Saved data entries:
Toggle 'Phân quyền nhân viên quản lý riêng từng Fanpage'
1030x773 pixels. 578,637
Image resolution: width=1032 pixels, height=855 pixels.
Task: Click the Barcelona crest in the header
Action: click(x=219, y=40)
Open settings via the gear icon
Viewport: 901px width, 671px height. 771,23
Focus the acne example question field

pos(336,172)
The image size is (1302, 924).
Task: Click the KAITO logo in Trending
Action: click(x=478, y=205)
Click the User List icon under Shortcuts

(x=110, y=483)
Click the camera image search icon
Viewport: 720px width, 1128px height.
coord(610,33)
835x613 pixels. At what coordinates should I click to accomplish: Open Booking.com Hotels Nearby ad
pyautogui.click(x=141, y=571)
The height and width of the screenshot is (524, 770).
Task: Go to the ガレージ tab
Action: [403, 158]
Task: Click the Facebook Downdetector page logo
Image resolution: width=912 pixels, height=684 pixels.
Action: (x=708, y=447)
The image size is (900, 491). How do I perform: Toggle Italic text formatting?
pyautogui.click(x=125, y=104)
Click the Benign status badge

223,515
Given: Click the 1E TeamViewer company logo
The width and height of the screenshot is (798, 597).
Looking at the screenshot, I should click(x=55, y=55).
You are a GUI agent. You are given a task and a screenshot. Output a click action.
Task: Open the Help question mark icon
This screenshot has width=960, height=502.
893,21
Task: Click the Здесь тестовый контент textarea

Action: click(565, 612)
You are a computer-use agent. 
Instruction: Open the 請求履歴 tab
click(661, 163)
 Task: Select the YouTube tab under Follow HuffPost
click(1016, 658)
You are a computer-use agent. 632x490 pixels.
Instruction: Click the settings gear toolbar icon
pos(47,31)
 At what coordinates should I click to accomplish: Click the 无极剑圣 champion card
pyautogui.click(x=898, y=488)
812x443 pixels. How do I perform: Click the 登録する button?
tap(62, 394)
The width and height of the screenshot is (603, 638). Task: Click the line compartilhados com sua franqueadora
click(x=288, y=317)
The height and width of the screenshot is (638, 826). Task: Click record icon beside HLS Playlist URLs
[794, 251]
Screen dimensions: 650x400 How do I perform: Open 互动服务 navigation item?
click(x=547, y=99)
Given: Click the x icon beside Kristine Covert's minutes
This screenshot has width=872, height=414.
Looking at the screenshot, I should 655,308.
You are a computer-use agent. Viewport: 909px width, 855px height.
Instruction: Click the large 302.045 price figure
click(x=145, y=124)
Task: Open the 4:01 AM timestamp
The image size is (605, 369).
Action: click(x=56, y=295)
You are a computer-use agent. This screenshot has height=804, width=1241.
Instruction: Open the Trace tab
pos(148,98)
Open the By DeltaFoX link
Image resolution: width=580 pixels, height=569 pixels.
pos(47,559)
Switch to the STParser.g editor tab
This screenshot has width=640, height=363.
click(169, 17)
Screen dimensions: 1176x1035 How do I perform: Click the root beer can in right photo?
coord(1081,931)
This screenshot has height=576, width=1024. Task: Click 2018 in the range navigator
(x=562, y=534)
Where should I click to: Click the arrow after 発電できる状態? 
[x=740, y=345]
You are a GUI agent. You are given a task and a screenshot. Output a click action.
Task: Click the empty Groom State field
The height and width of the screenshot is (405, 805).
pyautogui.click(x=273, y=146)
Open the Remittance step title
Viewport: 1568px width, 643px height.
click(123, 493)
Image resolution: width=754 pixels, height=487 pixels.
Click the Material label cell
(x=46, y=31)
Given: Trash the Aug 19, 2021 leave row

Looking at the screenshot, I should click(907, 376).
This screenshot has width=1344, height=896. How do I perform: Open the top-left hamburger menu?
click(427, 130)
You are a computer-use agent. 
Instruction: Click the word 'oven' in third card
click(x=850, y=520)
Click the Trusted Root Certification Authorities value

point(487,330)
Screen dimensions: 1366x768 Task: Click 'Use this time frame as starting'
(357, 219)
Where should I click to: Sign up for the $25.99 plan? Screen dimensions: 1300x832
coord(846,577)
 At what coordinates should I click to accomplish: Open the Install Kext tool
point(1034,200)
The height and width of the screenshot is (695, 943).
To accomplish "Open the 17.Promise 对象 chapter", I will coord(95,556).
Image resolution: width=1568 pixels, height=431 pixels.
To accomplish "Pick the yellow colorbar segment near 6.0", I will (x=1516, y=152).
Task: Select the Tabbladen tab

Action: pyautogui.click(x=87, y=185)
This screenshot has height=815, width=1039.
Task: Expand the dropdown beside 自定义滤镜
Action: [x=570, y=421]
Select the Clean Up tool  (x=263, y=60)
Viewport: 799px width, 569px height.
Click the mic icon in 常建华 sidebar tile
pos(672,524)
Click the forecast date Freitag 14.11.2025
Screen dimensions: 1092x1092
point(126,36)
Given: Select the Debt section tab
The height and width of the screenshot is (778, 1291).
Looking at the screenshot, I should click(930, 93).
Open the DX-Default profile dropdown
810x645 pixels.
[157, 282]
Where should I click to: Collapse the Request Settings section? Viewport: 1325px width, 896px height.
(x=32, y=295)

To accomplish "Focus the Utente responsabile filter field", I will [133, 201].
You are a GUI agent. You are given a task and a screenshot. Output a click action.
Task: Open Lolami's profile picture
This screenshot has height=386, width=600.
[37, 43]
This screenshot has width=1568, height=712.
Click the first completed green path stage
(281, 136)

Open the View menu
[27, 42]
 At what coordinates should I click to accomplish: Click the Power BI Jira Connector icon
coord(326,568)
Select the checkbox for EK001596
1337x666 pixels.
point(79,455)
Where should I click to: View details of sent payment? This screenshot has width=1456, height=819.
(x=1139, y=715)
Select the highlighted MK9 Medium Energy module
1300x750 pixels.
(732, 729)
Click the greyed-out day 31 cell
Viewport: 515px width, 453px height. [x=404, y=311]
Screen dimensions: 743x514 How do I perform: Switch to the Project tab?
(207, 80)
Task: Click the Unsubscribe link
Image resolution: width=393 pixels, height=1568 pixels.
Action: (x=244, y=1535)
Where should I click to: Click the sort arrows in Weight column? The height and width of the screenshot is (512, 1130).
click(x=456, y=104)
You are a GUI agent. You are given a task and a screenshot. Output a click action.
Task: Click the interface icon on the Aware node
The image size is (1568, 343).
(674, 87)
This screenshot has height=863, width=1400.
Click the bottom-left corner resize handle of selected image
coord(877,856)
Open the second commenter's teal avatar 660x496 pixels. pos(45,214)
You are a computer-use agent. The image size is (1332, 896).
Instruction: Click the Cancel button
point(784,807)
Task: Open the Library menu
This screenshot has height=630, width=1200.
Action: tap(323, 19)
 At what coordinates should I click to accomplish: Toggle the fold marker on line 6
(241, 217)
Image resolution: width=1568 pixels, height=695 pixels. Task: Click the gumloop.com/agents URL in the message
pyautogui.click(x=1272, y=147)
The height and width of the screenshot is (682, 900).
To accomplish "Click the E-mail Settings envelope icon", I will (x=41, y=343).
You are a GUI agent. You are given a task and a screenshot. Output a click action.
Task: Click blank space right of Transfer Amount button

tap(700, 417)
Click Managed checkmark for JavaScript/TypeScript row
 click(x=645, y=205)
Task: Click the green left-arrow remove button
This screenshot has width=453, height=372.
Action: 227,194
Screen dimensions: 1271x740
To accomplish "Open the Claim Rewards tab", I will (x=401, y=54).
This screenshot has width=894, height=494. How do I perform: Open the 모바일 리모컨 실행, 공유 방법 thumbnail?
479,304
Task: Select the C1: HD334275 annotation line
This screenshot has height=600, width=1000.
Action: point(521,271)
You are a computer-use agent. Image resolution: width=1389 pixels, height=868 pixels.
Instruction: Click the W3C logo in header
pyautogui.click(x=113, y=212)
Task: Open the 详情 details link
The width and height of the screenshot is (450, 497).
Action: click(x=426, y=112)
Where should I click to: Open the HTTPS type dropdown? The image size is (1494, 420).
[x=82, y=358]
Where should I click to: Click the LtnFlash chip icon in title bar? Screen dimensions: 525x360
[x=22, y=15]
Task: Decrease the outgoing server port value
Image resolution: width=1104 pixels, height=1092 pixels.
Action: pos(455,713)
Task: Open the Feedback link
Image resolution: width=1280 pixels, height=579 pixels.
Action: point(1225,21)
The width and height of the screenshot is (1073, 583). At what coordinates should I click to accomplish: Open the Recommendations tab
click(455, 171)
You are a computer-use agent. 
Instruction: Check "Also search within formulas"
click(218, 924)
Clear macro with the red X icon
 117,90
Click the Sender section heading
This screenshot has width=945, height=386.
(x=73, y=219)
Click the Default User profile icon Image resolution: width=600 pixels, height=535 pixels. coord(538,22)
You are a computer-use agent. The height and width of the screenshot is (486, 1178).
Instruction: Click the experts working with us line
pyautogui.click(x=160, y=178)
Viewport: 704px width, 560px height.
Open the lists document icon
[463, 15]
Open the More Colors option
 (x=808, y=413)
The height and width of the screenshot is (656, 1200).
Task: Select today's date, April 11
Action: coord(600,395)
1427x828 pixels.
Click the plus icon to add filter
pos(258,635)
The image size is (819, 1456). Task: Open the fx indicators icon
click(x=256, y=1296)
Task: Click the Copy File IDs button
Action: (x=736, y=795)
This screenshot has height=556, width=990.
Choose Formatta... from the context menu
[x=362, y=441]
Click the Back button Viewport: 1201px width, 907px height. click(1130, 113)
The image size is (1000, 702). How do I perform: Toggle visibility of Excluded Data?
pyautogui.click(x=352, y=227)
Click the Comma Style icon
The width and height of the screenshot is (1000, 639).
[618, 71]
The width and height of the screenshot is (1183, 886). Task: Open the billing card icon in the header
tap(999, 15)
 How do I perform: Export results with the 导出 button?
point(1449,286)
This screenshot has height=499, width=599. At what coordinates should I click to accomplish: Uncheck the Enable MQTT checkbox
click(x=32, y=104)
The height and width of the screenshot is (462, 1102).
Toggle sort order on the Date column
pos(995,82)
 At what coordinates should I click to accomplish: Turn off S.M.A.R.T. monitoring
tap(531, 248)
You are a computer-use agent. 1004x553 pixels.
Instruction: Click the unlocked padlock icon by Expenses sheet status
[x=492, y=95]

**PROBLEM:**
Looking at the entries above, state the number of lines that contain "computer" and add nothing more.

**RESPONSE TO THIS EXERCISE:**
10